Thanks for building this! What data did you base the graphs on? Did you extract these data from Gartner reports? If so, which ones?
Although I see a bunch of things on the graph, I don't know what they imply. For example I see Heroku in the "challenged" state -- challenged by whom? As far as I know Heroku is still big and growing.
And I see PostgreSQL being "more challenged" than MySQL. What backs up this claim? I get the feeling that PostgreSQL is getting significantly more buzz and development after the fall of MySQL (as a result of the Oracle takeover).
I also see containers being on the verge of being challenged. But I thought containers are still very much up and coming? So I'm confused.
re: context chart and states. The y-axis mentions "adoption". Which is the market adoption of an item. If you click a state, I explain what that state mean. I'm certain this can be improved. So for your example Heroku: Yes they could be growing, I'm not saying they aren't, but they've come into a state where their service is strongly challenged by competitors (usually left in the chart, AWS, Google Cloud).
Re: PostgreSQL and Containers. Those are my opinion in this release. I would see state.of.dev evolve into expert/community consensus based on arguments and actual chart releases.

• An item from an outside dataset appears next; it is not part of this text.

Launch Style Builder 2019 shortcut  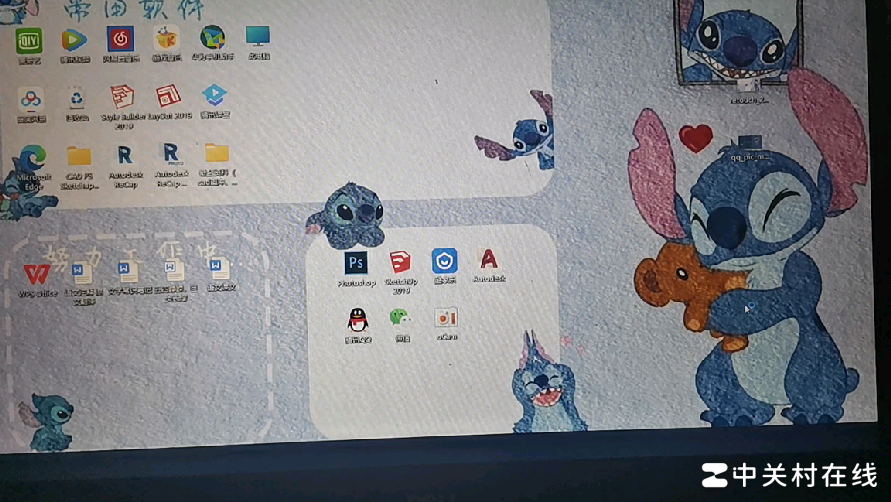[122, 98]
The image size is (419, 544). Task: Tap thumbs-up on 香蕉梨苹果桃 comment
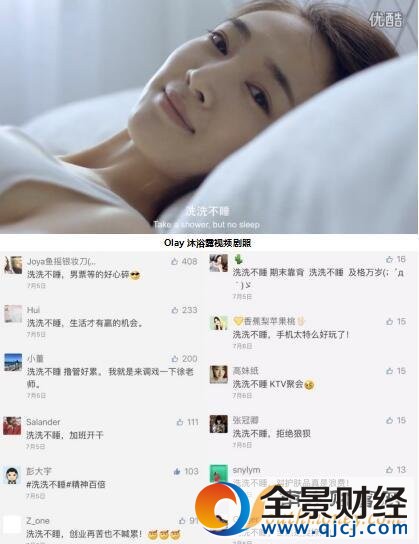[390, 322]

Considering postgres is streets ahead of anything else on that graph (GraphQL isnt even a database just a query language, SQLite is of course amazing but useful in an entirely different context, mysql/mariadb lack many important features, and mongo...), please back your opinions up because as of right now this seems dishonest if not wrong.
Containers is still very much in growth, for the majority of deployments.
VMs would be mature, and bare metal would challenged / superseded.
Remember that 90% (a number that is completely take out of thin air, but a large majority) of deployments are not what we see on HN, lobsters etc.
They don't understand why you would have a VM, let alone a container.
I have seen feature requests recently for zero downtime migrations of containers, as "some apps cannot be stopped and started" - that is how enterprise sees containers.
Hate to break it to you, but for high performance only specialised hardware works. Sometimes even only local hardware.
Or even a full cluster that only uses VMs or containers as a nice migration of availability layer.
Internet bandwidth and latencies kill clouds while there is no real gain to be had by running multiple heavy compute services on one machine. (as much as certain gpgpu companies want you to believe)
Bare metal superceded, ha. It is just augmented with an availability layer.
Although I see a bunch of things on the graph, I don't know what they imply. For example I see Heroku in the "challenged" state -- challenged by whom? As far as I know Heroku is still big and growing.
And I see PostgreSQL being "more challenged" than MySQL. What backs up this claim? I get the feeling that PostgreSQL is getting significantly more buzz and development after the fall of MySQL (as a result of the Oracle takeover).
I also see containers being on the verge of being challenged. But I thought containers are still very much up and coming? So I'm confused.
More explanation would definitely help.